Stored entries
========
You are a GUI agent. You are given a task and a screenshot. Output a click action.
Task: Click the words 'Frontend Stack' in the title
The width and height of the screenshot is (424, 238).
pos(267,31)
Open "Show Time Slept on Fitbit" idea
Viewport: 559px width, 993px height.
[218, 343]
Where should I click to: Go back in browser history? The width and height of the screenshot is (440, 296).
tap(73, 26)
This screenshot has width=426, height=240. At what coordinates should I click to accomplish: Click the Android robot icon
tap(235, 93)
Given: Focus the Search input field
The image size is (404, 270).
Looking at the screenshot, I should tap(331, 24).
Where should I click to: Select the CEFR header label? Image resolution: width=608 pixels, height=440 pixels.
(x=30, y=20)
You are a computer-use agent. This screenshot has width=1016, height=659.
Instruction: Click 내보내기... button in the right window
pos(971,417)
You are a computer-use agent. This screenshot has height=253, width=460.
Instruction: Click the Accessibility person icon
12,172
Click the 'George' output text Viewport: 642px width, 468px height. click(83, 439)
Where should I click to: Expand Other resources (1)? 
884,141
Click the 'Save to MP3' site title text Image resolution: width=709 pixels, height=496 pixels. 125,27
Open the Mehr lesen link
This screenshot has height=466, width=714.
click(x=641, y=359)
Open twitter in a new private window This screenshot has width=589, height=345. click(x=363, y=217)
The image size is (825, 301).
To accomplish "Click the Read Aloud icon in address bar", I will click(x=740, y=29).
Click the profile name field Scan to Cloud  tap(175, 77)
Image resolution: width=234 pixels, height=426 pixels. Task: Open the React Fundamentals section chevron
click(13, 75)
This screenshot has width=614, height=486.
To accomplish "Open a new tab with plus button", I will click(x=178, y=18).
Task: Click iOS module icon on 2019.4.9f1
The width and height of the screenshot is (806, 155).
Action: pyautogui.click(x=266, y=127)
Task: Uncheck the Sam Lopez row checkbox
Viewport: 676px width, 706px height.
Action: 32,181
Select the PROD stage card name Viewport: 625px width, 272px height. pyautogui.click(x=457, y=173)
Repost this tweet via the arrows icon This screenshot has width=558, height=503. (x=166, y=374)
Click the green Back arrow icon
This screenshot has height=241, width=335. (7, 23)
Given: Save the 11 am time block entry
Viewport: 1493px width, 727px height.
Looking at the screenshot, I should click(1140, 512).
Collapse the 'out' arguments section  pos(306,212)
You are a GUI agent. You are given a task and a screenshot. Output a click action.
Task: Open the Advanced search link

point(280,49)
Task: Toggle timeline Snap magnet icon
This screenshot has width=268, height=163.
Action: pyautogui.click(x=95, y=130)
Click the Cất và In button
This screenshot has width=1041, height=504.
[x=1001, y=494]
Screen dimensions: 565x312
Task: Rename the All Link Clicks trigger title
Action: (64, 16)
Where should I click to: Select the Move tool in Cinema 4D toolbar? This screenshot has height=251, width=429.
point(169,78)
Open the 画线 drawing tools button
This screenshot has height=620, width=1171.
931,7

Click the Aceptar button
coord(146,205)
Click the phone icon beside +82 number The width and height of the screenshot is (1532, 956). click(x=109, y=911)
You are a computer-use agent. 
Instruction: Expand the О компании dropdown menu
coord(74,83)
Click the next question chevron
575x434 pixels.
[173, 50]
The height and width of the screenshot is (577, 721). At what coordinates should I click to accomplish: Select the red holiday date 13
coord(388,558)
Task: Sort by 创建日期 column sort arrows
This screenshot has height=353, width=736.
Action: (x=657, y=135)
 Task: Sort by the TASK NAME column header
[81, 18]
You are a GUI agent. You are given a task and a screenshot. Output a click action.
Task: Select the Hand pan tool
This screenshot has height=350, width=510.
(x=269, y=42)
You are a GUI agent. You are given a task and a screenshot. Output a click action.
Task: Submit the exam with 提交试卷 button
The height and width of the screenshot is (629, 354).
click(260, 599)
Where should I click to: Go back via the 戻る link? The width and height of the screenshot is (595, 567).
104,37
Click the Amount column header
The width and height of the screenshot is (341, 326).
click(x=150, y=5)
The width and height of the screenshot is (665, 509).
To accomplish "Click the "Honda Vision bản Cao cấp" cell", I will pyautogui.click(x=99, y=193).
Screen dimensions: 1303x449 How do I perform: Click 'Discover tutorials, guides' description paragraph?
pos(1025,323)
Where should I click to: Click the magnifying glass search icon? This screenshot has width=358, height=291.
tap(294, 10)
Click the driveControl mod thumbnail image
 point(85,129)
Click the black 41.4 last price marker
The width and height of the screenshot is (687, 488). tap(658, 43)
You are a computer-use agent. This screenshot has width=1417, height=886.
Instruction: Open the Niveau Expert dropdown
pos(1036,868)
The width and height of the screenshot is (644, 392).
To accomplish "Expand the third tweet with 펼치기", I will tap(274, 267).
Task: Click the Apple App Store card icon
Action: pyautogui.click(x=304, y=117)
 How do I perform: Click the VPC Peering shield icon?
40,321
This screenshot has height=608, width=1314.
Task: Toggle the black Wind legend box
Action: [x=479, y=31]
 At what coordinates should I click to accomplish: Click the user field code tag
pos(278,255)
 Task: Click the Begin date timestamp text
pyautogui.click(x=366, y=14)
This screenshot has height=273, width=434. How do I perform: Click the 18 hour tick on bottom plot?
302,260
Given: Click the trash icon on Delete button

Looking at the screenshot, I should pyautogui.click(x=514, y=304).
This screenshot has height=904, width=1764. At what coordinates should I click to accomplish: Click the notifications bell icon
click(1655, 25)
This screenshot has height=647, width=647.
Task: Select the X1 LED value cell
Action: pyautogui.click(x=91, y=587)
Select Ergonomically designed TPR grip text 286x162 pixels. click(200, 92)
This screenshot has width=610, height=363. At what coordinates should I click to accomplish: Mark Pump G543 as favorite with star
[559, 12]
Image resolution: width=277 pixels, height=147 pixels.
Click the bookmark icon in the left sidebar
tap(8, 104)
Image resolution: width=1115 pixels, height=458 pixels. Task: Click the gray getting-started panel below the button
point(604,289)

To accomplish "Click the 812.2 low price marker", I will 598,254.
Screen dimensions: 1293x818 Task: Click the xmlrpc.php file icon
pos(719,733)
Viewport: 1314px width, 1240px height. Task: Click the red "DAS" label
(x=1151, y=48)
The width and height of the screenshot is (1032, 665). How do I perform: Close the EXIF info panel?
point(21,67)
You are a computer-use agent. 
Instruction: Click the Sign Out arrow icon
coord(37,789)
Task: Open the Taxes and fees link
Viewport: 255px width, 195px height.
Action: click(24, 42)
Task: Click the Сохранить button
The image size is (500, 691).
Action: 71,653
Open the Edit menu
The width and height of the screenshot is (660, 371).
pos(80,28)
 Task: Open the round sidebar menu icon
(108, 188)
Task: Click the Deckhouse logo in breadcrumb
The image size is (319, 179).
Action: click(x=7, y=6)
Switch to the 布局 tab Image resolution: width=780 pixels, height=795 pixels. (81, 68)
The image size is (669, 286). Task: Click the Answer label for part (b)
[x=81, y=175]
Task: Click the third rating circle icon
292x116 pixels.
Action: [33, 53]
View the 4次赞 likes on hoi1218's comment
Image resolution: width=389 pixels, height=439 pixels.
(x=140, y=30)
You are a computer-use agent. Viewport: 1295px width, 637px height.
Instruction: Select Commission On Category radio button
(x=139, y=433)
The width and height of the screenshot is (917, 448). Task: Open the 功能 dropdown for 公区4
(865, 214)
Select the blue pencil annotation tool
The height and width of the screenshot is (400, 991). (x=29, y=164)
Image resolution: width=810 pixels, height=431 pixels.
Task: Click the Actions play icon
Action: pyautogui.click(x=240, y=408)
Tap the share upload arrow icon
========
Exercise directions ->
Among the entries above, find the line with "Click the green Back arrow icon" and the line with "Task: Toggle timeline Snap magnet icon"; give again exactly these two lines and all lines between them.

Answer to the problem ->
Click the green Back arrow icon
This screenshot has height=241, width=335. (7, 23)
Given: Save the 11 am time block entry
Viewport: 1493px width, 727px height.
Looking at the screenshot, I should click(1140, 512).
Collapse the 'out' arguments section  pos(306,212)
You are a GUI agent. You are given a task and a screenshot. Output a click action.
Task: Open the Advanced search link

point(280,49)
Task: Toggle timeline Snap magnet icon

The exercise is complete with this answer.